See the Profiles guide for full documentation.
Quick comparison:
@Profile | @ConditionalOn | |
|---|---|---|
| Activation | Container profiles option | Arbitrary predicate at init time |
| Style | Declarative — name a group | Imperative — write a function |
| Async support | No | Yes |
| Best for | Environment / persona groupings | Feature flags, presence checks, env vars |
Stacking multiple conditions
Multiple @ConditionalOn decorators on the same class are ANDed — all must
return true for the binding to be registered.
// Only loaded in EU region AND when Redis is available
@ConditionalOn(() => process.env.REGION === 'eu')
@ConditionalOn(ctx => ctx.container.has(RedisClient))

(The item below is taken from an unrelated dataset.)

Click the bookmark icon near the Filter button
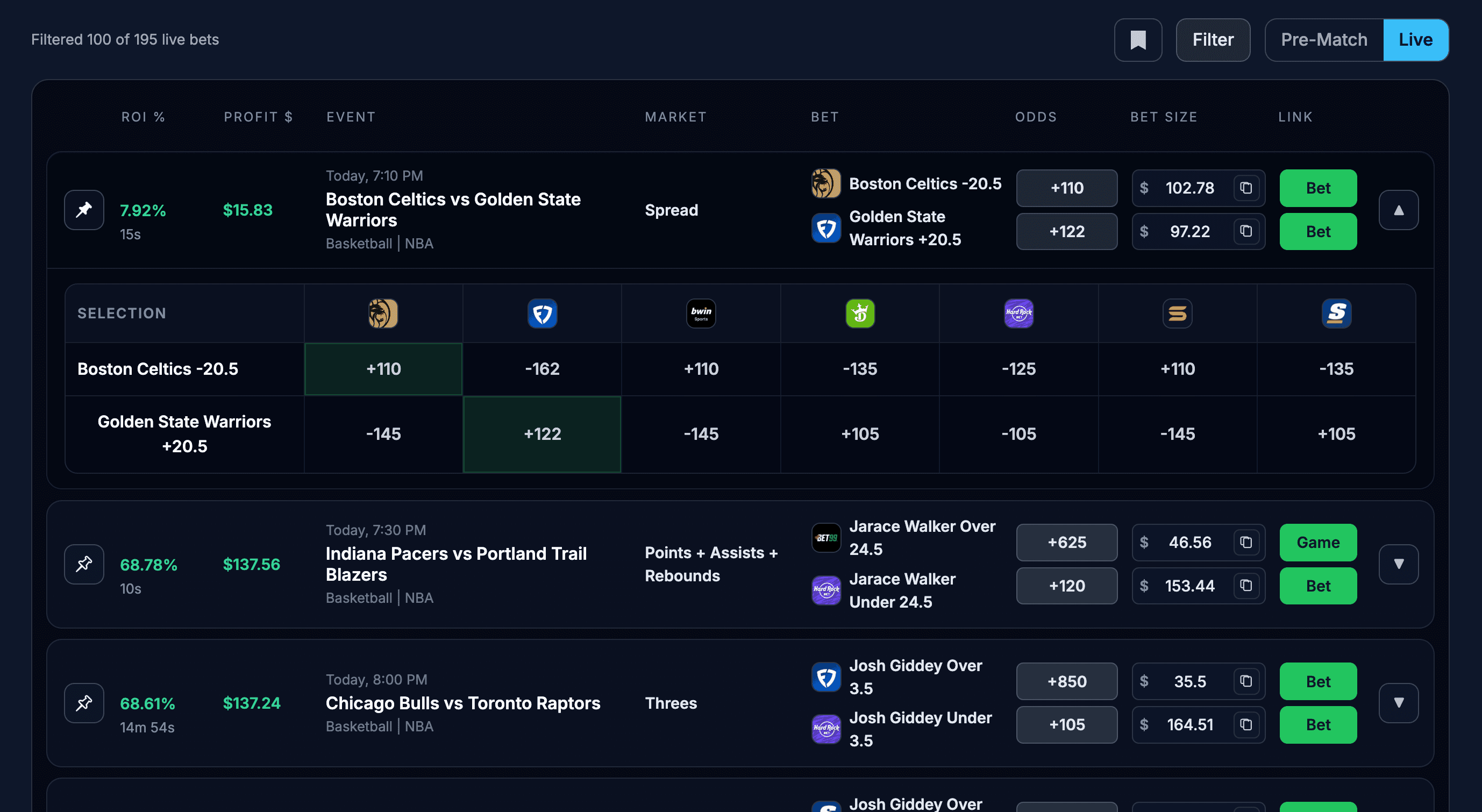 pyautogui.click(x=1138, y=40)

@Injectable([RedisClient])
class RedisEUCache {
constructor(private readonly client: RedisClient) {}
// ...
}
There is no built-in OR. Model OR logic by splitting it into separate bindings, each with its own condition, or by combining multiple checks inside a single predicate.
Async conditionals
The predicate can return a Promise<boolean>, which is awaited during init().

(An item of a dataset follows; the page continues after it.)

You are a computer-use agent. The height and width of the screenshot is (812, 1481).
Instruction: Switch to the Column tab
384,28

Useful for feature flags fetched from a remote service.
import type { Conditional } from '@caffeine-projects/dicaf'
// featureFlags() is a standalone async function — ctx.container has no .get()
const isNewPaymentFlowEnabled: Conditional = async () => {
const flags = await featureFlags()
return flags.isEnabled('new-payment-flow')
}
@ConditionalOn(isNewPaymentFlowEnabled)
@Injectable()
@Extends()
class NewPaymentGateway extends PaymentGateway {
// ...
}
A common synchronous variant — conditionally activate a binding in test environments:
@ConditionalOn(() => process.env.NODE_ENV === 'test')
@Injectable()
@Extends()
class StubPaymentGateway extends PaymentGateway {
async charge(amount: number, currency: string) {
return { transactionId: 'test_txn_001' }
}
async refund(transactionId: string) {}
}
All async predicates run concurrently inside init(). Order of evaluation is not
guaranteed — predicates must not depend on each other's side effects.

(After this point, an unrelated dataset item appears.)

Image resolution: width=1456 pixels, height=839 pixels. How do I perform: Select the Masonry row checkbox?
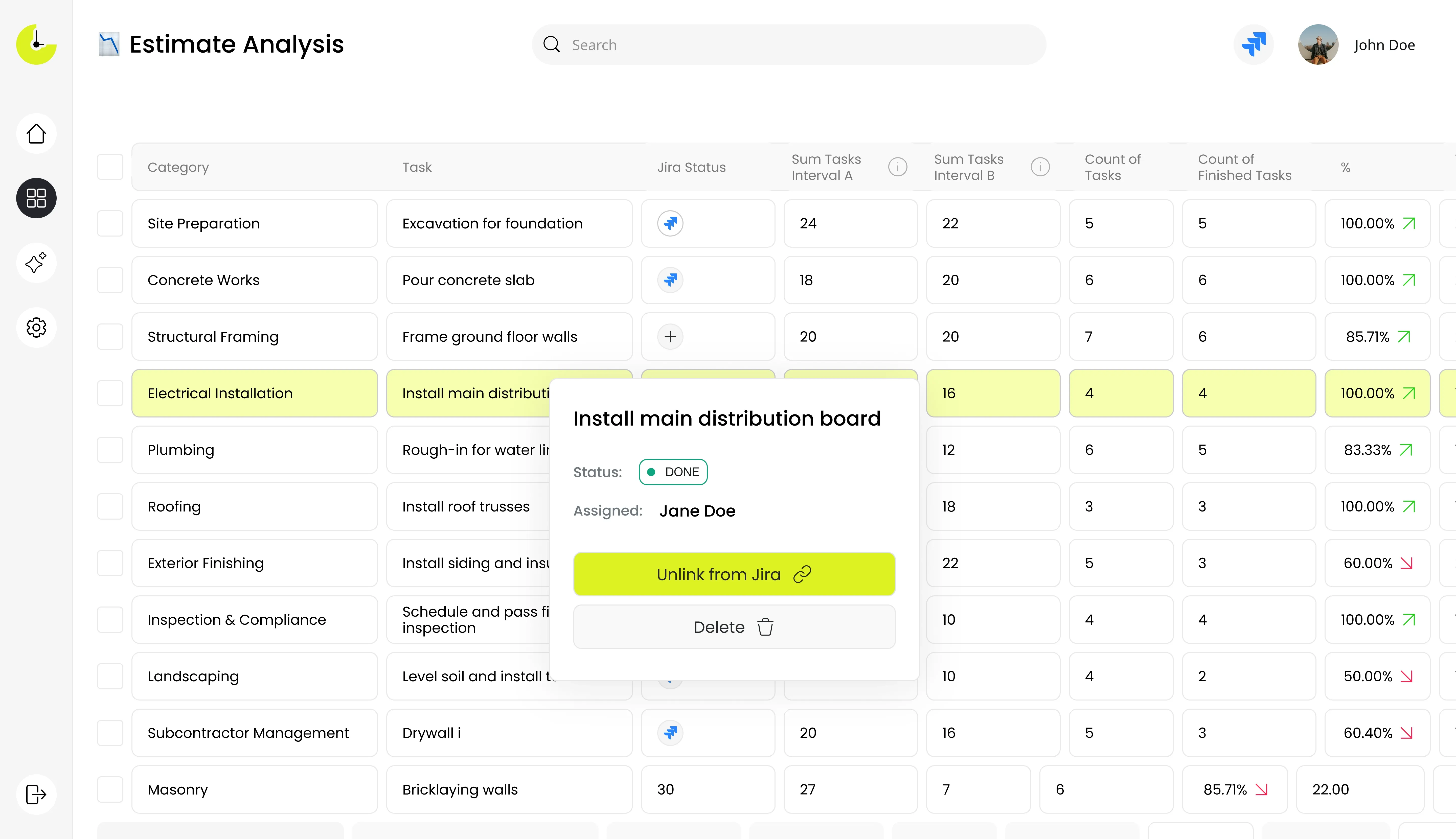tap(110, 789)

Conditional @Configuration classes
@ConditionalOn can be applied to a @Configuration class. When the class-level
condition fails, all @Provides methods inside that class are skipped — they
are treated as if they were never declared.
import { Configuration, Provides, ConditionalOn } from '@caffeine-projects/dicaf/decorators'
@Configuration()
@ConditionalOn(() => process.env.REGION === 'eu')
class EUInfrastructureConfig {
// Always provided when the class condition passes
@Provides(PaymentGateway)
gateway() {
return new StripeEUGateway()
}
// Only provided in EU AND when Redis is available
@ConditionalOn(ctx => ctx.container.has(RedisClient))
@Provides(CacheStore)
cache(client: RedisClient) {
return new RedisEUCache(client)
}
// Only provided in EU AND outside test environments
@ConditionalOn(() => process.env.NODE_ENV !== 'test')
@Provides(TaxCalculator)
taxCalc() {
return new EUTaxCalculator()
}
}
Each method's effective condition is the AND of the class-level and method-level predicates. In the example above:
gatewayis provided wheneverREGION === 'eu'cacheis provided whenREGION === 'eu'ANDRedisClientis boundtaxCalcis provided whenREGION === 'eu'ANDNODE_ENV !== 'test'
When the class-level condition fails entirely, none of the methods are evaluated — including the method-level predicates.
Manual bindings with .conditional()
The fluent binder exposes .conditional() for the same behaviour without decorators.
import { DiCaf } from '@caffeine-projects/dicaf'
const di = new DiCaf({ decorators: false })
di.bind(StripeEUGateway)
.toSelf()
.extends(PaymentGateway)
.conditional(() => process.env.REGION === 'eu')
di.bind(BraintreeUSGateway)
.toSelf()
.extends(PaymentGateway)
.conditional(() => process.env.REGION === 'us')
di.bind(MockPaymentGateway)
.toSelf()
.extends(PaymentGateway)
.fallback()
await di.init()
Multiple .conditional() calls chain as AND, matching the decorator behaviour.